Identity theft is a misnomer for bank fraud @Daily_Mirror

Sent to the Daily Mirror 23/8/16

I’m pleased that Gloria Hunniford was reimbursed by the bank for the theft from her account.
I am pleased more that she, as a high profile figure, is taking this matter further.
The big issue is her bank’s apology, saying that “she had been the victim of a scam”, when she obviously wasn’t.
The bank was the victim of the scam.
Gloria Hunniford was the victim of the banks malpractice.
She wasn’t a victim of identity theft. She didn’t leave her identification papers lying around, where anyone could steal them. She didn’t drop her purse in the street.
This was a crime of deception, where the bank was at fault.

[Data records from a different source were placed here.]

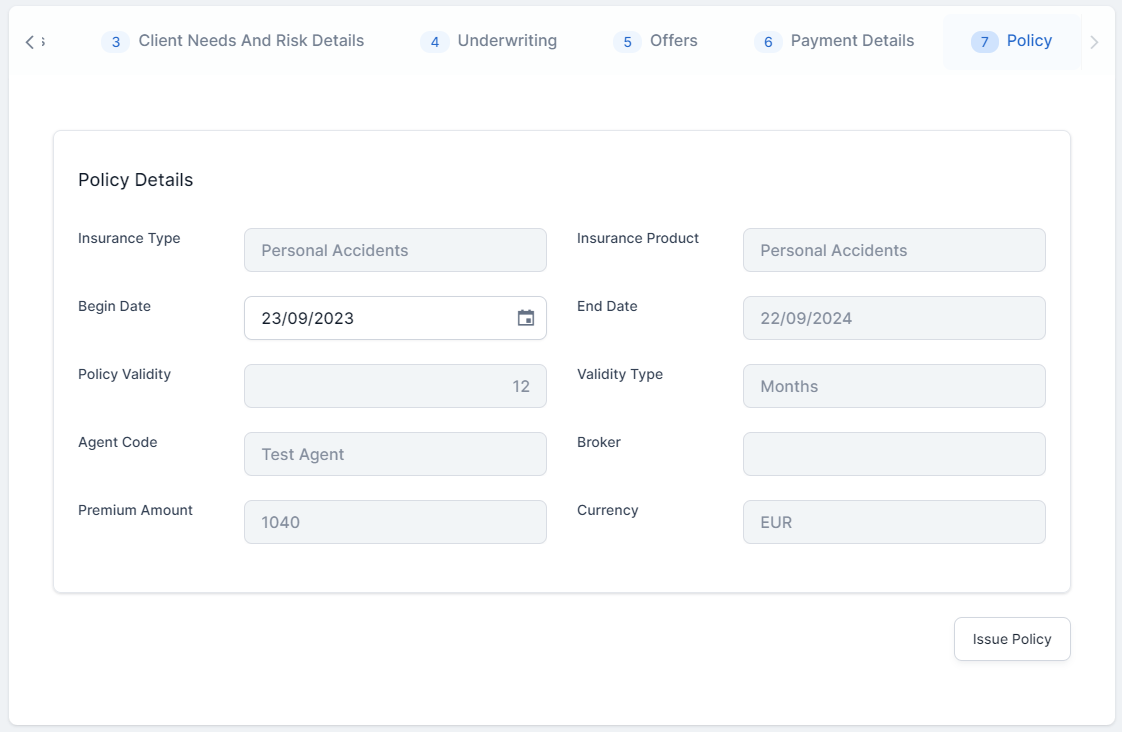Viewport: 1122px width, 732px height.
Task: Click the Agent Code field
Action: (395, 454)
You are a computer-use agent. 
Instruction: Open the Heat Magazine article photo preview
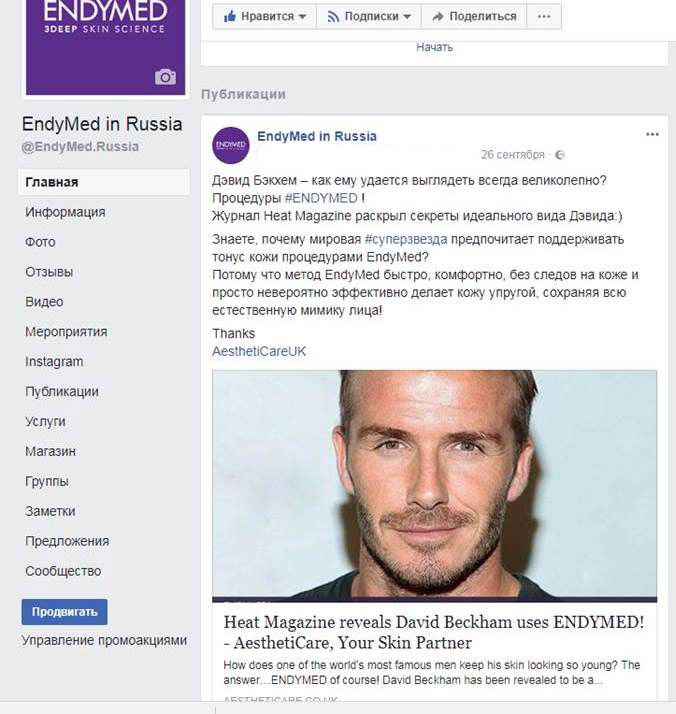pyautogui.click(x=434, y=484)
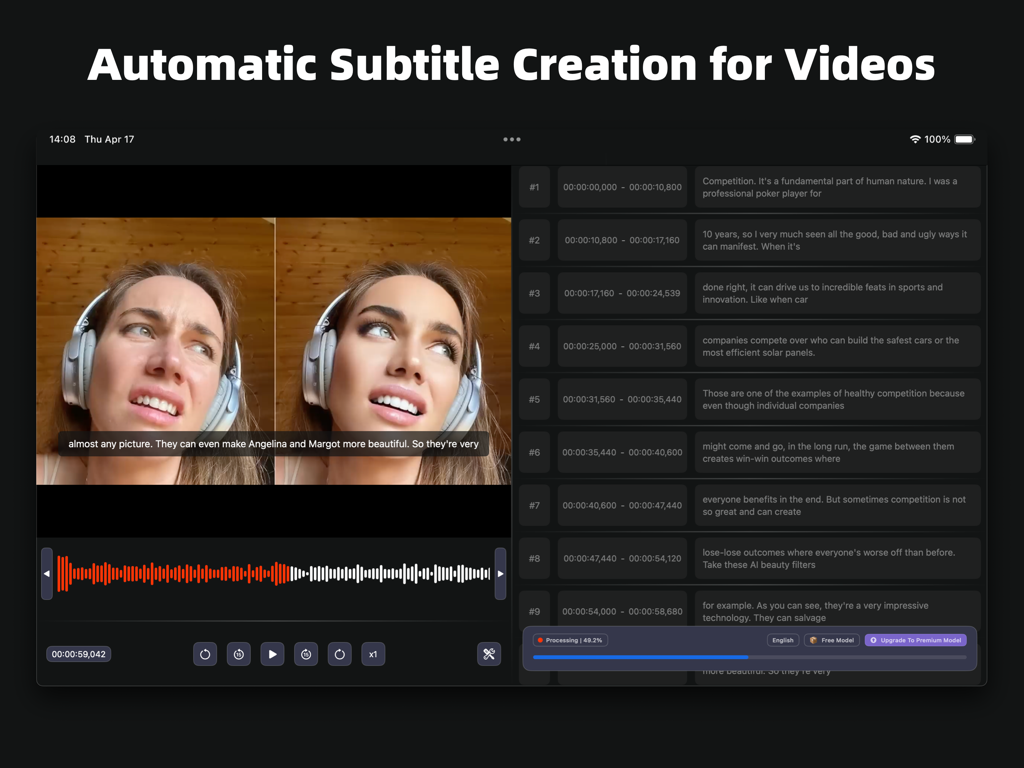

Unfortunately for many low profile people, it seems that the onus is placed on them to prove that they are not guilty of deception.
The term “a victim of identity theft” perpetuates a lie.
The banks need to come up with some better means of security, when, since the advent of the Data security act, every large organisation now demands to know “your mother’s maiden name” and other, more ridiculous, personal trivia, before they’ll discuss any issue’s.
It is the bank, which takes money out of a customer’s account.
If they do so, wrongly, then that is theft.
The onus should be on the banks to devise a means of ensuring that they do not misappropriate funds and to immediately reinstate such funds, without question.
It is up to legislator’s to bring this about, because the banks have no real motivation and no concept of a moral duty.